Что касается жестокостей войны, кто может обвинить историю в том, что она их сглаживает? Некоторые ужасы могут быть скрыты от детей, чья привилегия — быть избавленными от знания о крайней степени развращенности; но взрослому в такой милости отказано. Мотли, например, описывает жестокости, совершенные триста пятьдесят лет назад в Нидерландах, которые равны, если не превосходят жестокости, совершенные шесть лет назад в Бельгии. Люди тогда слышали такие истории спокойнее, чем сейчас, и редко искали убежища труса — недоверия. Голландцы, как и другие нации, делали вещи получше, чем воевать.

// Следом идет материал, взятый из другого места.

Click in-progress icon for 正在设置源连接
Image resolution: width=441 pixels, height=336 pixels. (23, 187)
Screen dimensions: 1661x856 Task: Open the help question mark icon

Они писали славные картины, они воспитали великих государственных деятелей и хороших врачей. Они торговали с необычайным успехом. Они выращивали самые красивые тюльпаны в мире. Но чтобы делать это мирно и эффективно, они были вынуждены бороться за свое национальное существование. Торговля с Ост-Индией и свобода морей не упали им в руки. И поскольку их безопасность и красота жизни, которые они так высоко ценили, были куплены упорным сопротивлением тирании, они добавили к материальному благополучию «роскошь самоуважения».

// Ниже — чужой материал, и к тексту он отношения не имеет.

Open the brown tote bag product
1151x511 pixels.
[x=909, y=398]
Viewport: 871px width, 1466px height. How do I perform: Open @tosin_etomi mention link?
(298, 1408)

Переоценивать роль войны в развитии нации так же грубо, как игнорировать ее попеременную угрозу и поддержку. Именно с помощью истории мы балансируем наши ментальные счета. Вольтер был склонен думать, что битвы и договоры — это дела маловажные; а г-н Джон Ричард Грин не без оснований просил, чтобы в наших хрониках больше места уделялось миссионеру, поэту, художнику, купцу и философу. Они не исключены и никогда не были исключены из любого повествования, достаточно всеобъемлющего, чтобы допустить их; но масштаб их авторитета не всегда достаточно определен. Человек как представитель своей эпохи и события, в которых он играет свою энергичную роль, — это основа и уток истории. Мы не можем оставить Джона Уэсли или Игнатия Лойолу вне полотна так же, как не можем оставить Мальборо или Питта. Мы знаем теперь, что философия Ницше едина с милитаризмом Бернгарди.

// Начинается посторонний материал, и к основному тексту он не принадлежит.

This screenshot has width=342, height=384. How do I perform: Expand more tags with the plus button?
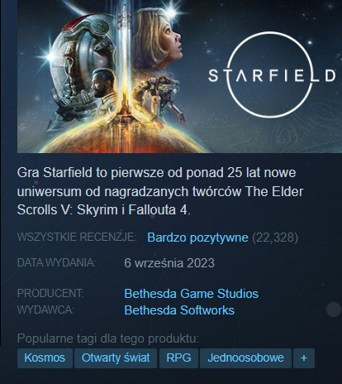(304, 358)
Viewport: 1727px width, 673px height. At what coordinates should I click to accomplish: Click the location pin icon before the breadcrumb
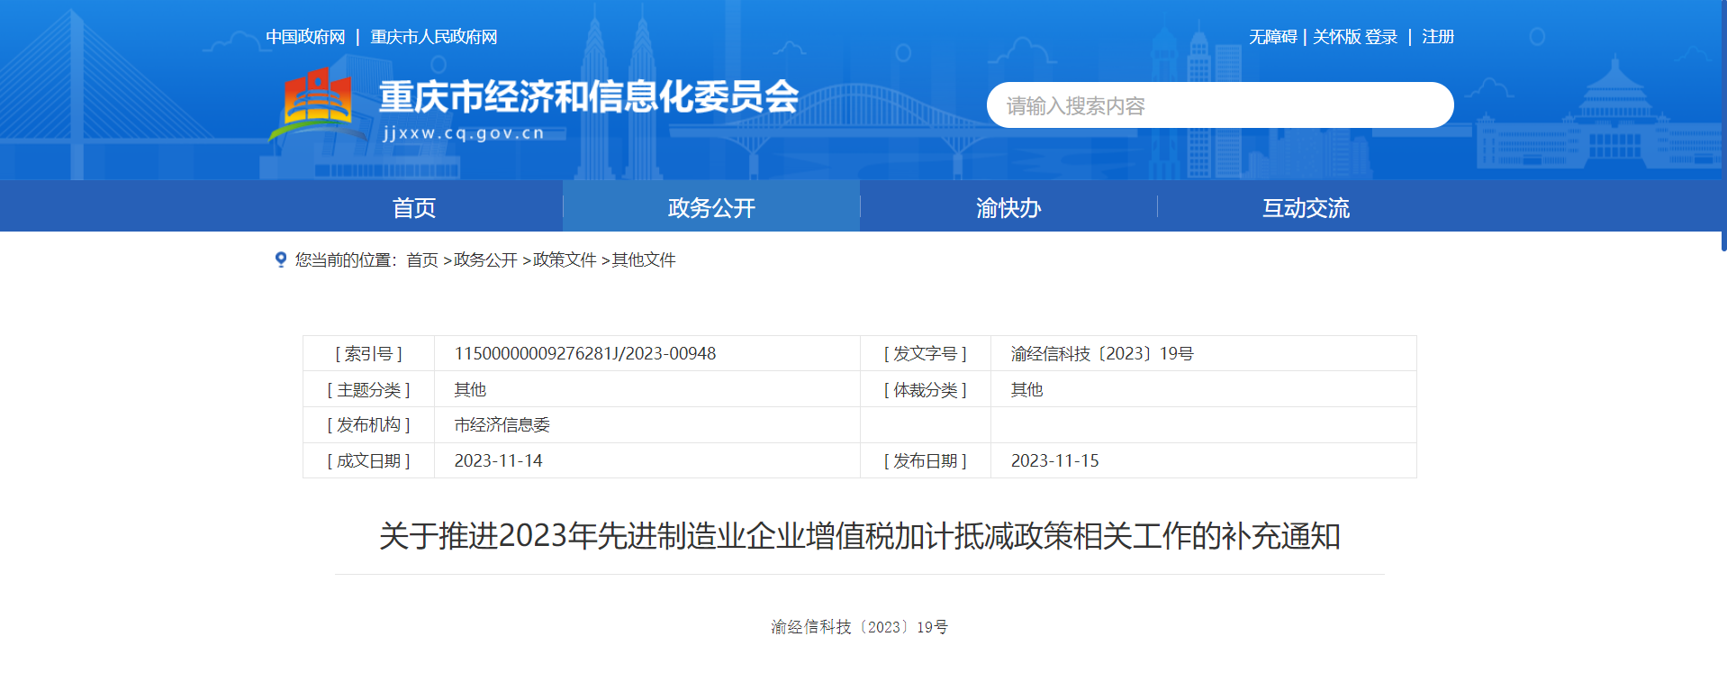281,259
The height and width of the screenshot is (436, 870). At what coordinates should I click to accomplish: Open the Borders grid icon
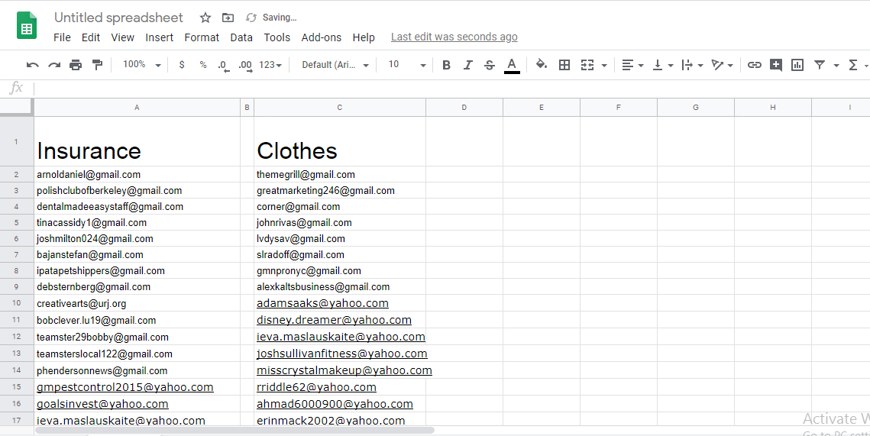564,66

Что касается купца — Фруассар был так же хорошо осведомлен о его престиже, как и г-н Грин. «Торговля, милорд, — сказал Динде Деспонде, великий ломбардский банкир, герцогу Бургундскому, — прокладывает себе путь повсюду и правит миром». Что касается коммерческой чести — вещи столь же тонкой, как честь аристократа или солдата, — что может быть лучше для Англии, чем знать, что после великого пожара 1666 года ни один лондонский лавочник не уклонился от своих обязательств; и что этот факт долгое время был предметом гордости города, гордящегося своей торговлей? Что касается юриспруденции — Сюлли был бесконечно больше озабочен ею, чем сражениями или спорами. С суровым удовлетворением он пересказывает статуты, принятые в его время для наказания мошеннических банкротов, к которым мы относимся так снисходительно; для аннулирования их даров и уступок, которые мы охраняем так ревностно; и для осуждения тех, кому такая собственность была передана. Было почти так же опасно воровать в больших масштабах, как и в малых, при уравнительных законах Генриха Наваррского.